I’ve been telling you for ages now about how healed I finally feel years after I left the abusive relationship. Therapy, this blog and time were a really helpful trio is aiding this and I feel mentally more healthy in so many ways.
I’ve accepted as fact though that I’ll always have my little ‘issues’ left over from that relationship. I accepted I’d been damaged and some of that was irreparable, but that’s life I just had to get on with it.
You see I’ve come to realise many of my ‘little issues’ are in fact not mine at all and there’s no chance I’m carrying around someone else’s baggage around with me forever.
Let me try to explain…
My lack of confidence in my parenting ‘issue’
Yep that was never mine.
I think I’m doing an OK job. Some days I’m supermum, some days I’m locking myself in the bathroom and wondering what on earth I’m meant to be doing. I’ve come to realise this is how many (dare I say most) parents find parenting. A roller coaster of joy and worry?
The issue here belongs to the person so aware of his own crap parenting that he needed to make someone else doubt themselves at every turn to make himself feel better and essential to my existence.
He can have that one back.
My emotional ‘issues’
Yeah I’m cold and unfeeling. I struggle to express my emotions and in fact emotions as a whole terrify me…
Here I am, in this very blog expressing my feelings and emotions. To other people. Often over sharing in fact (sorry about that! )
It turns out I feel a whole myriad of emotions which from time to time I even manage to express quite articulately (ssshhh don’t tell about the rogue grammar and excessive exclamation marks!)
The issue here was with the person who stifled my emotions in the first place, who belittled me expressing my feelings. The person so threatened by a chatty, intelligent, ambitious woman he had to squish all that out of her by one way or another.
He can certainly have that one back.
The icy ‘keep away’ wall that lingered around me long after he did should have only ever have been built around him… . Preferably with no door. .. and a with a lid… and then buried. …. Anyway I digress… but yes, not my issue.
My intimacy ‘issues’
This was quite a clever one to make me believe was mine. It allowed him to retain a bit of power long after he’d gone.
I hate touching and affection – well seems when I’m relaxed and comfy in another persons company I’m actually quite the fan!
If I let another person see me naked what with me being so grotesque his eyes would dissolve at the sight. – trickier to get over this one, I grant you. We suffer enough with body confidence as women as it is, particularly when you’re a mum.

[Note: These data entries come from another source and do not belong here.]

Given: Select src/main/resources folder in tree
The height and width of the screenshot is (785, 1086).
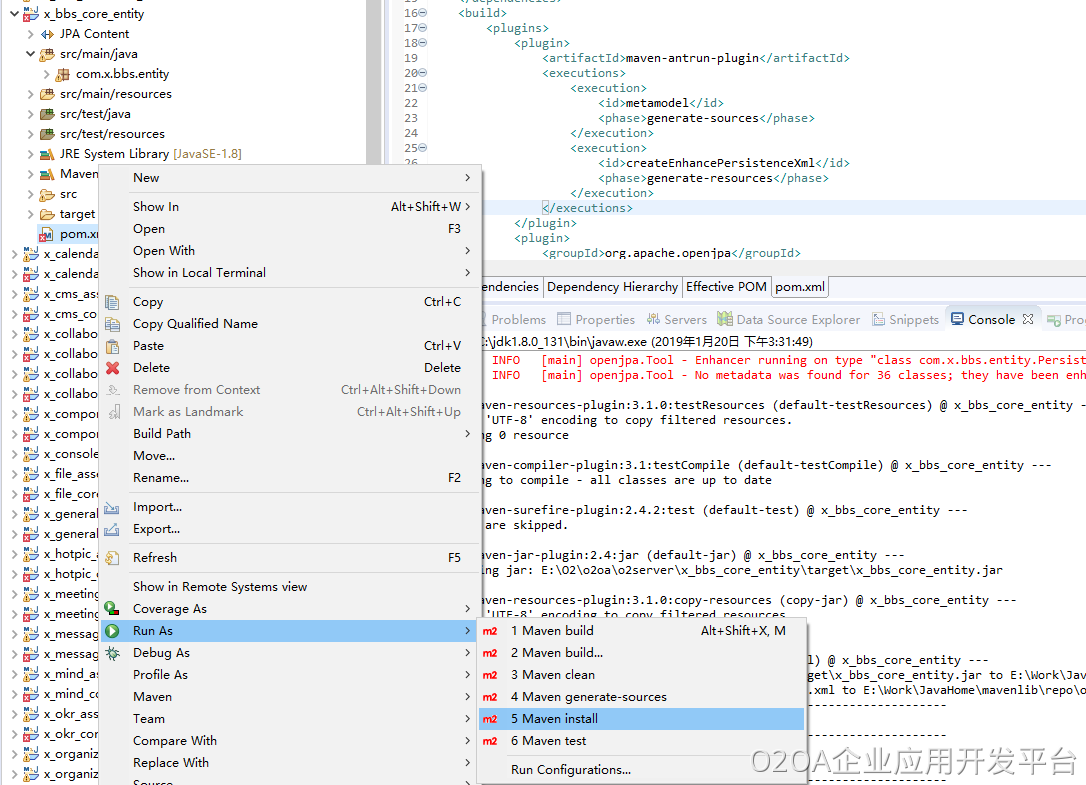Looking at the screenshot, I should click(115, 94).
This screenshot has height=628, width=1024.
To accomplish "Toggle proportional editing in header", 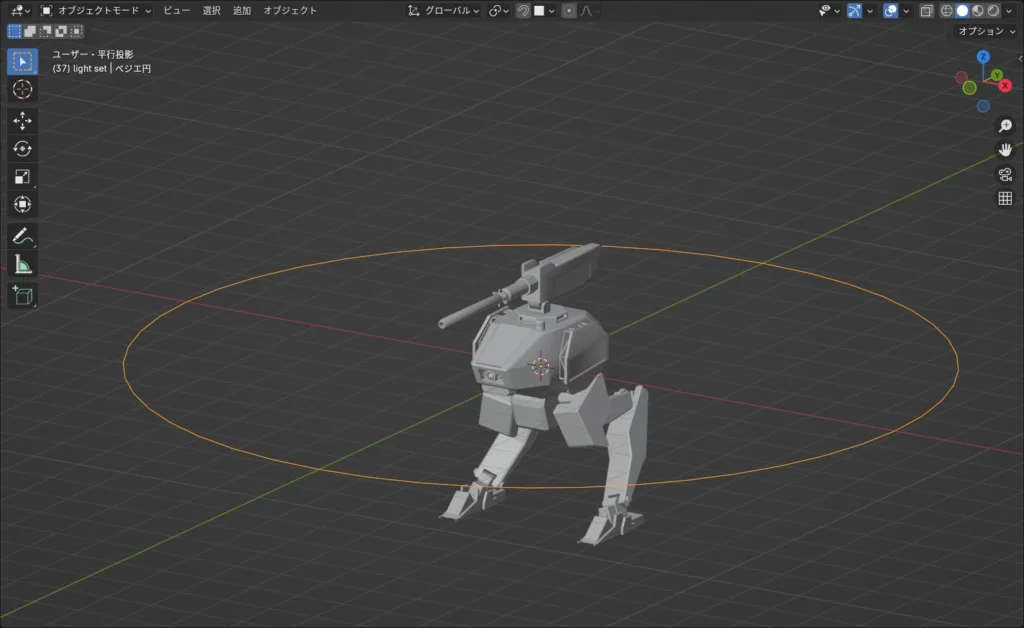I will [x=568, y=11].
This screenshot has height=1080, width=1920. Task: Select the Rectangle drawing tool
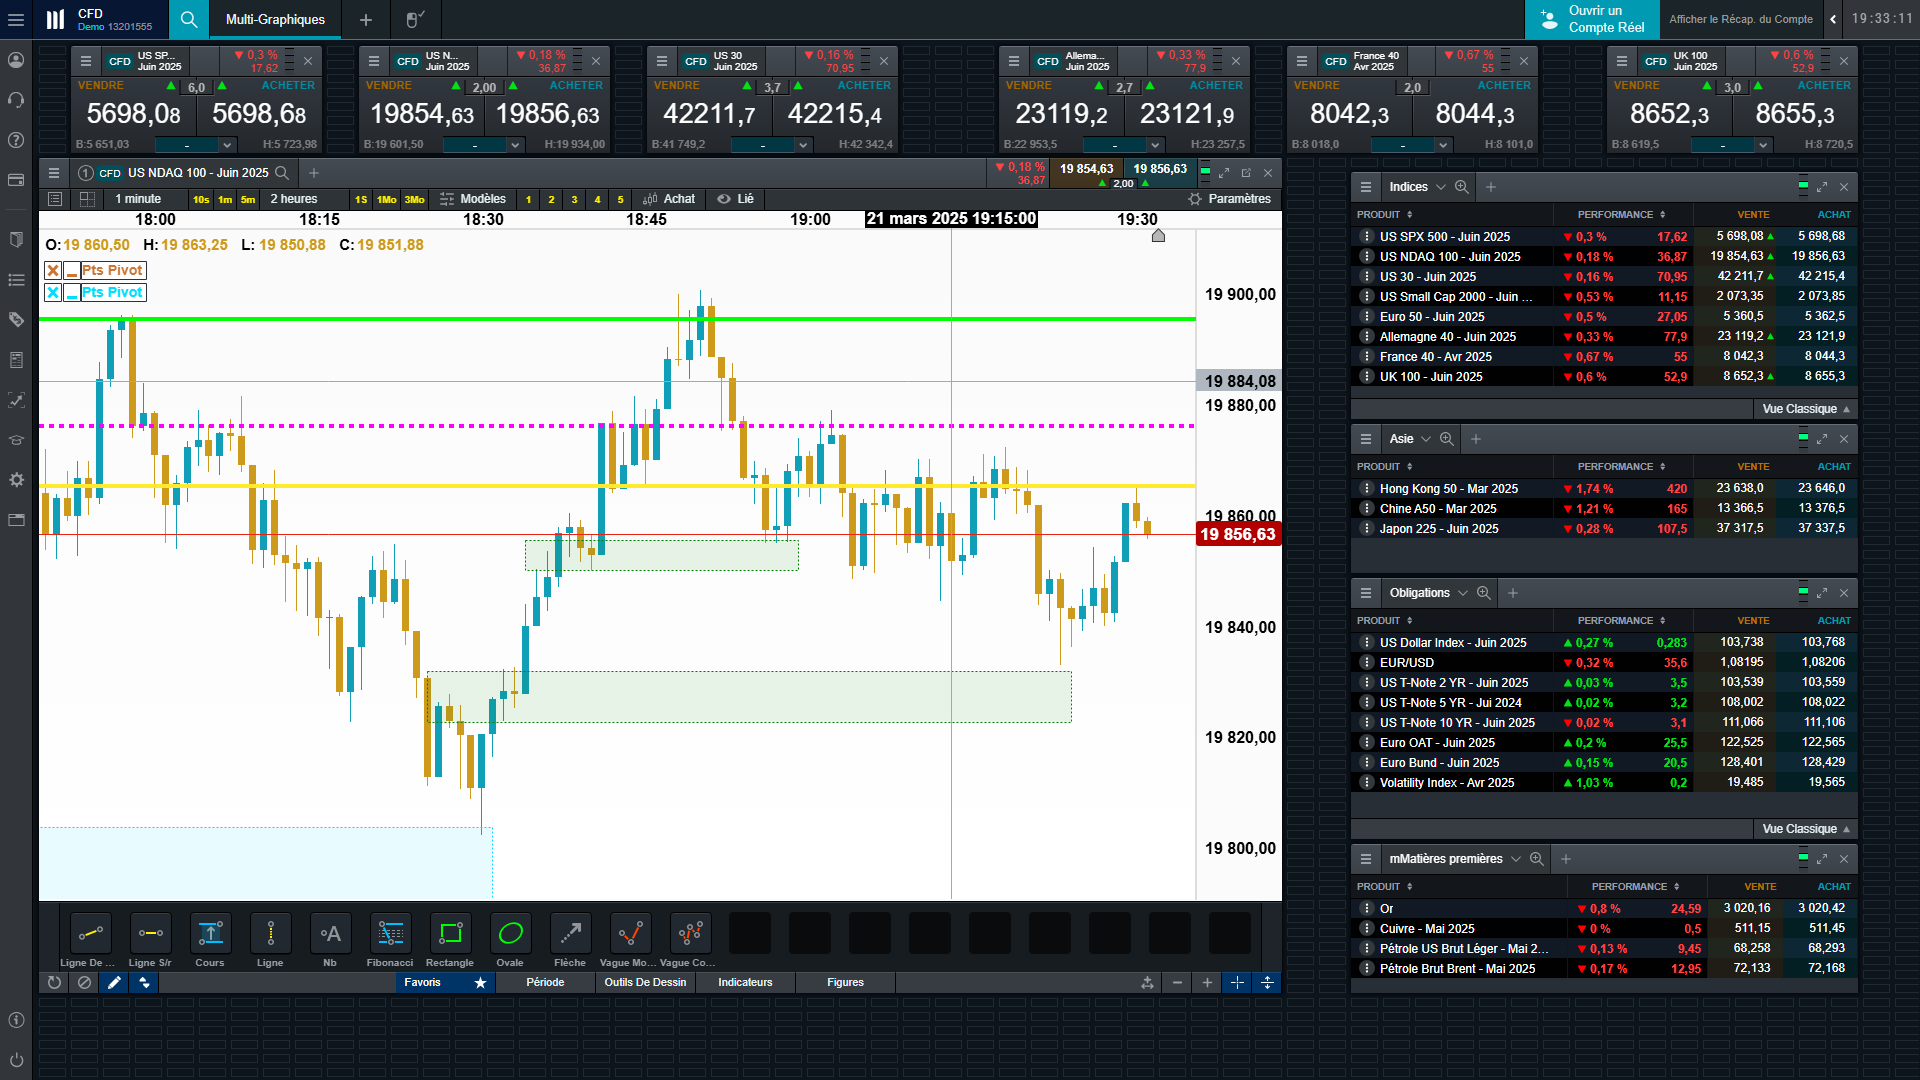click(x=450, y=934)
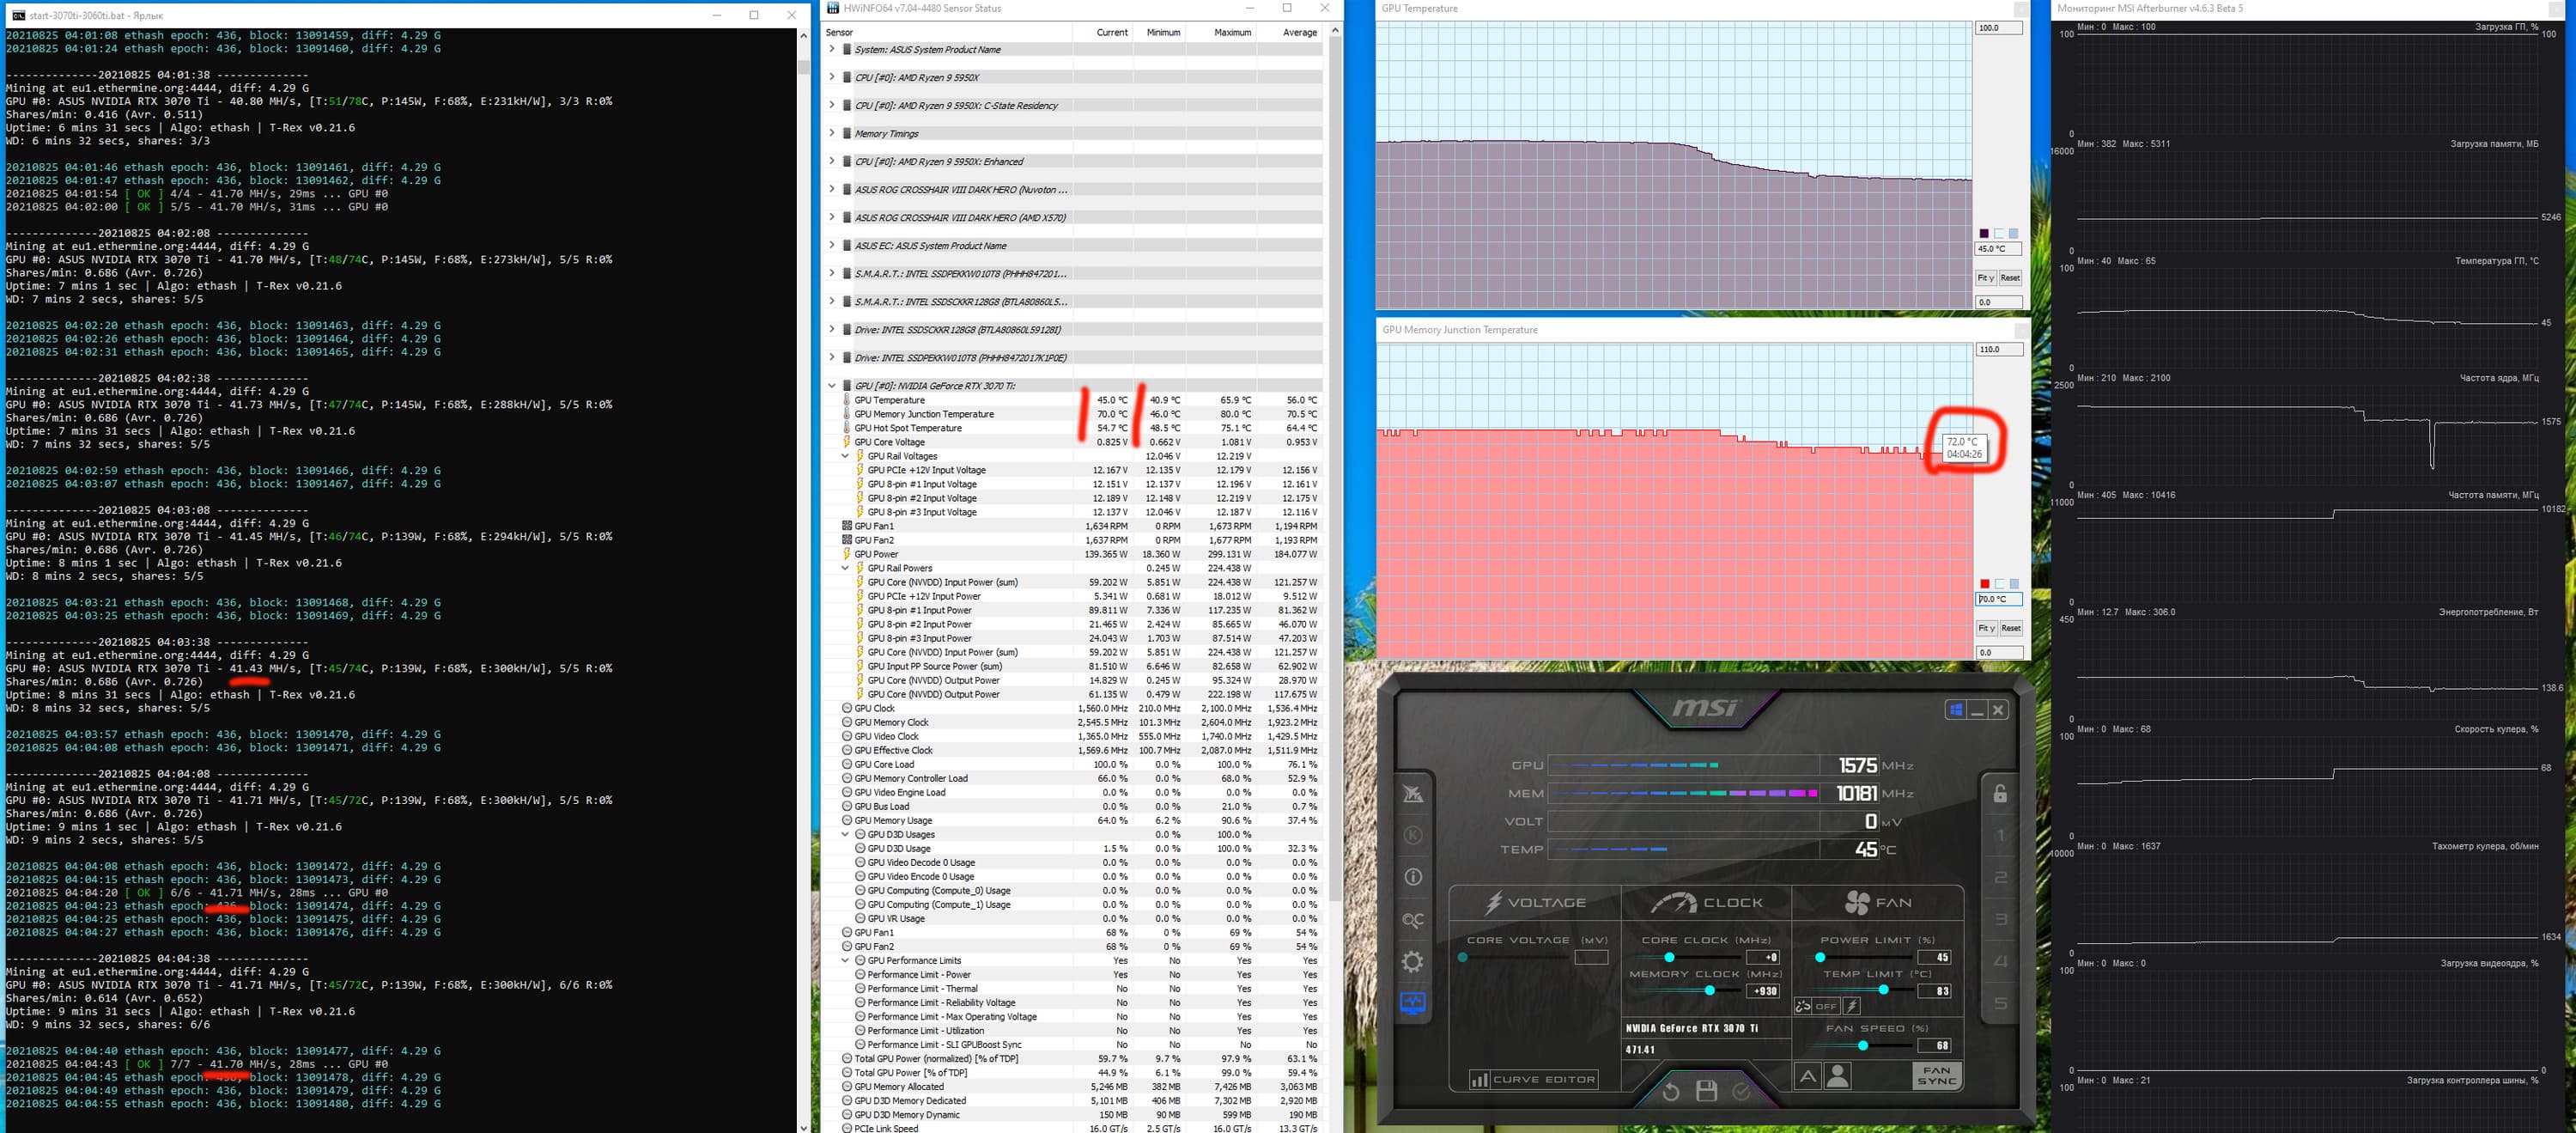Select profile slot 1 in Afterburner
Image resolution: width=2576 pixels, height=1133 pixels.
click(x=2000, y=835)
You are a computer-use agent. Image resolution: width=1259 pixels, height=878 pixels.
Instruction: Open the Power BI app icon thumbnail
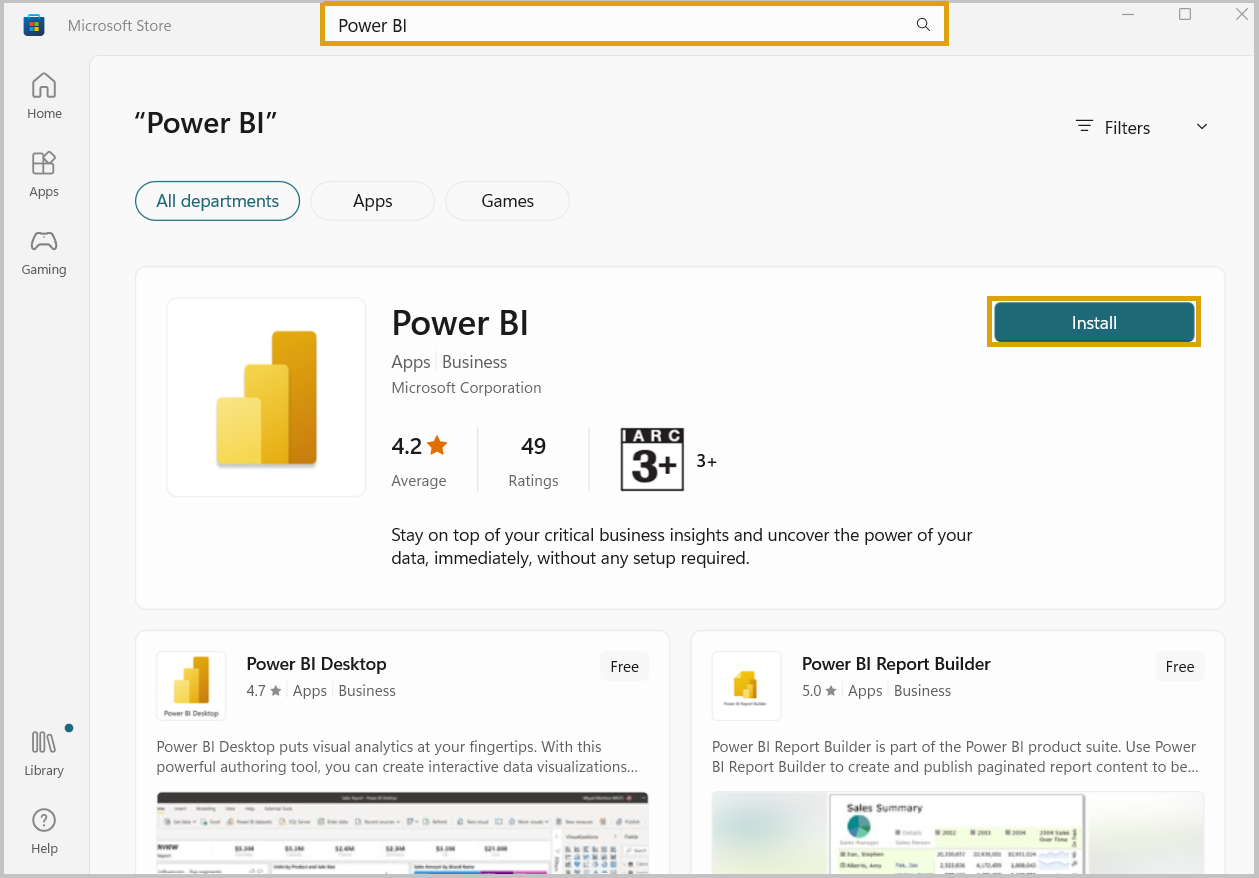tap(265, 396)

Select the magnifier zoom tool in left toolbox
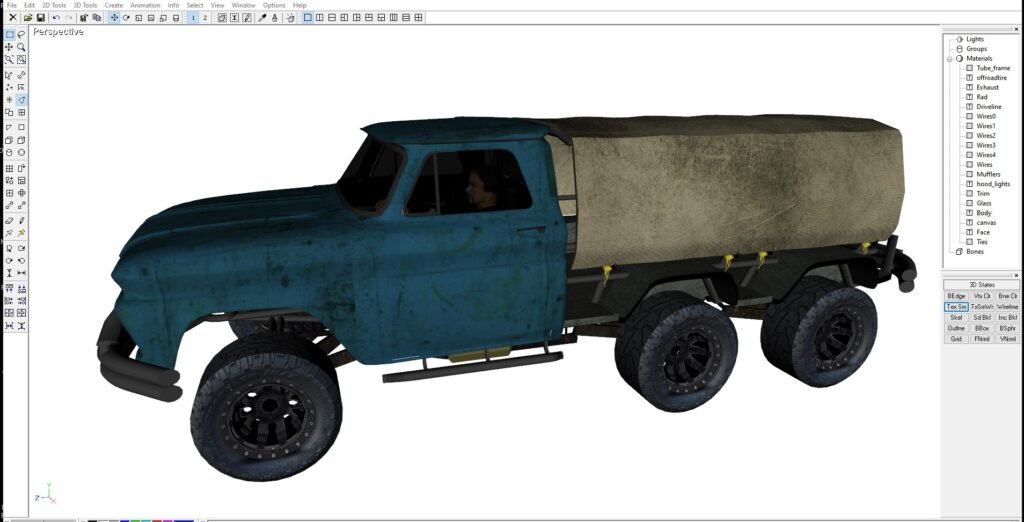(x=21, y=47)
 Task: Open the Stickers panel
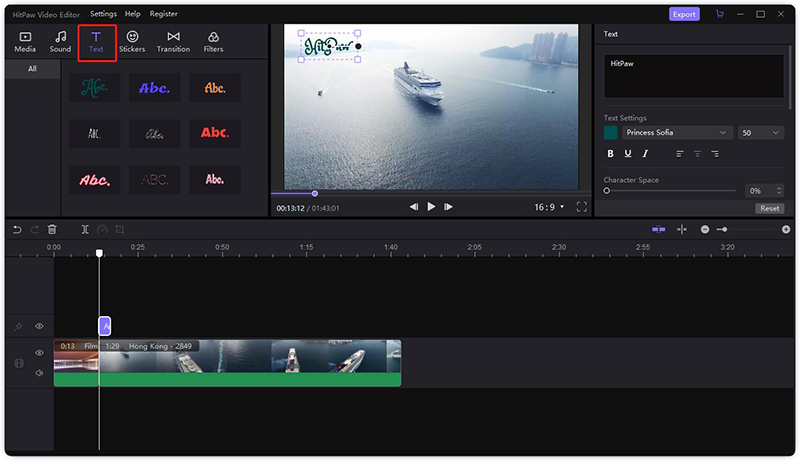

After an abusive relationship though when that’s been a huge weapon in his armour you’re going to disregard anything positive a new person will tell you, ignore compliments. The ‘fat and ugly’ voice in your head is louder. Not forever though. When a positive, complimentary voice is consistent and you choose to allow THAT voice to be louder… Well it turns out the ‘fat and ugly’ voice shuts up eventually.
A multitude of sex ‘issues’. I was probably best celibate forever –
Again, tricky. I decided to own this one though. Warn anyone I got involved with how awful at sex I am. I may have used the line “honestly if I was reviewed like on TripAdvisor I’d get 1 star” (a REAL issue I have is thinking I’m funny-it’s a family thing)
Turns out (and I detect a recurring theme here. .. Comfortable… Relaxed. . ) not my issue either!
They were the issues of a man who needed me to totally believe the only person who would ever be interested in me was him.
These are getting so much easier to return to sender.
After all the big stuff this is going to sounds daft. The ‘issue’ I got worked up over the most though was that I knew, definitely I’d never ever be able to sleep in a bed with a man.
How would I explain this to a new boyfriend I was trying to enthrall and interest? Where in all the flirting do you slip in “can you sleep on the sofa please a man in my bed freaks me out”
Come on , you can’t do that I’d think to myself . It’s OK I’d just lay in bed and pretend to sleep. Keep up the illusion of being a normal human.
That’s genius…Oh except ..I can only even fake sleep if I’m at the side of the bed nearest the door. I can’t possibly even breath if there’s a person laid between the door and I , he’s going to spot the crazy there immediately.
I was a lost cause, how sexy is a panic attack at 2am because you’re at the ‘wrong’ side of the bed?
This turned out to be the most insignificant worry ever. Again – relaxed and comfy around the right person I can sleep soundly, even more amazing I didn’t even realise I’d slept the whole night at the wrong side, away from the door, until much later.
This one had been my issue. Caused by another persons behaviour then magnified ridiculously by my own brain.
So if I could overcome issues that were partly mine. Well the ones that belonged to other people, mislabelled as mine? Certainly time they were packed into the suitcase marked ‘Someone Else’s Baggage’ and said goodbye to for good!